At one point, Riccobono was believed to have been in the possession of the Nativity with St. Francis and St. Lawrence, one of the most famous stolen pieces of artwork.

Riccobono and eight of his men vanished without trace at the end of November 1982. Three of his associates were gunned down a few days later and his brother, Vito Riccobono, was found decapitated in his car. For a while the Italian media blamed Tommaso Buscetta as being responsible for wiping out the Riccobono Family, as revenge for the recent slayings of Buscetta's two sons.
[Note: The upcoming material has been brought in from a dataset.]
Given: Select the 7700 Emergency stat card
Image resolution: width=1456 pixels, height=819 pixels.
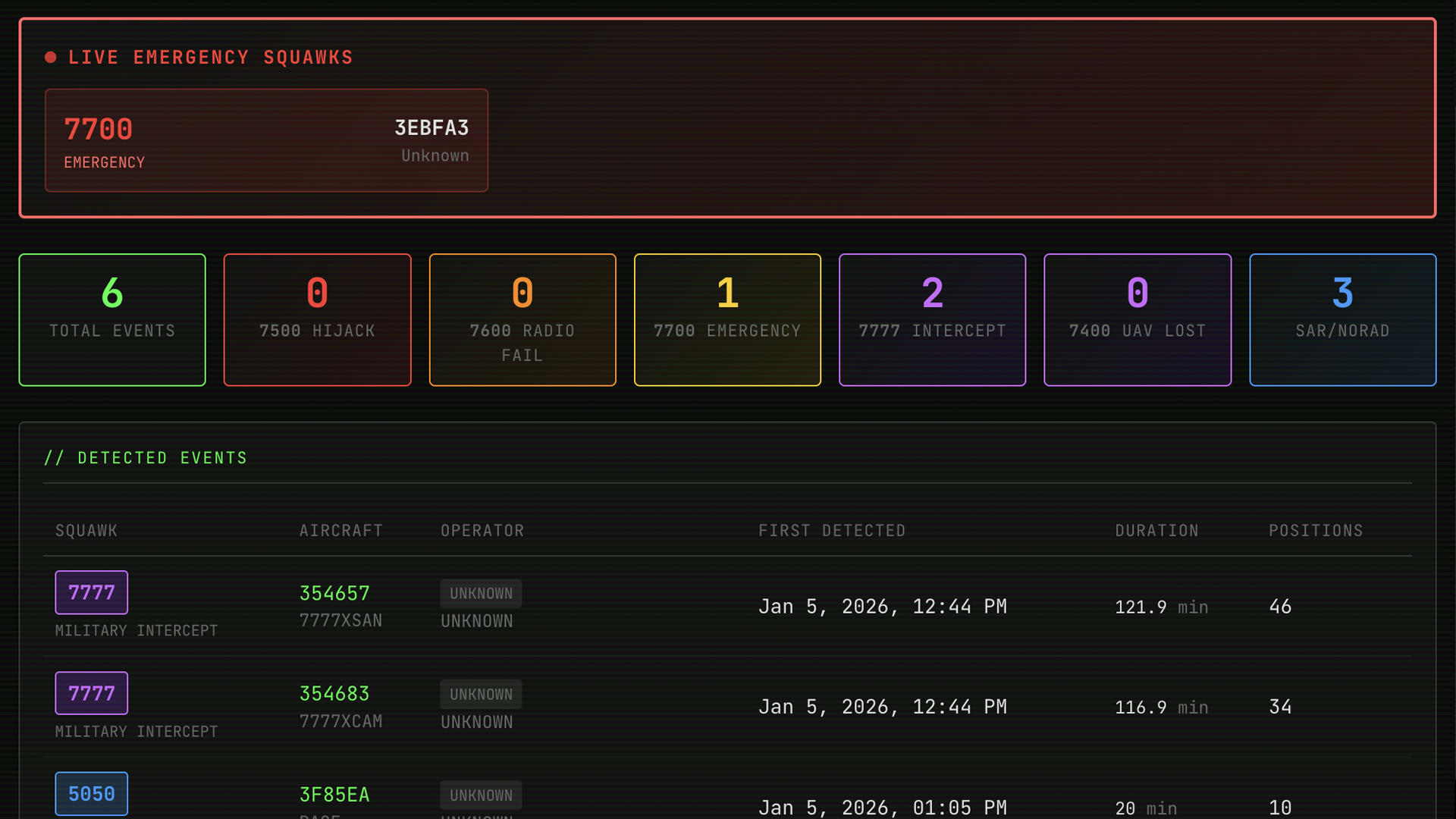Looking at the screenshot, I should [727, 319].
In fact Buscetta had nothing to do with the wiping out of Riccobono and his Family; he was presently hiding out in Brazil.

In fact, Salvatore Riina, Riccobono's supposed friend, had ordered the slaughter of Riccobono and his Mafia Family because they were no longer of any use by the time the Mafia War was ending with the victory of Riina and the Corleonesi.

A number of informants have said that Pino Greco was the man who personally garrotted Riccobono and subsequently orchestrated the murders of a dozen of Riccobono's associates and relatives.

Rosiario Riccobono was given an in absentia life sentence at the Maxi Trial even though he was dead by then. Rumours of his death emerged in the mid-1980s but were not confirmed until the end of that decade through an informant.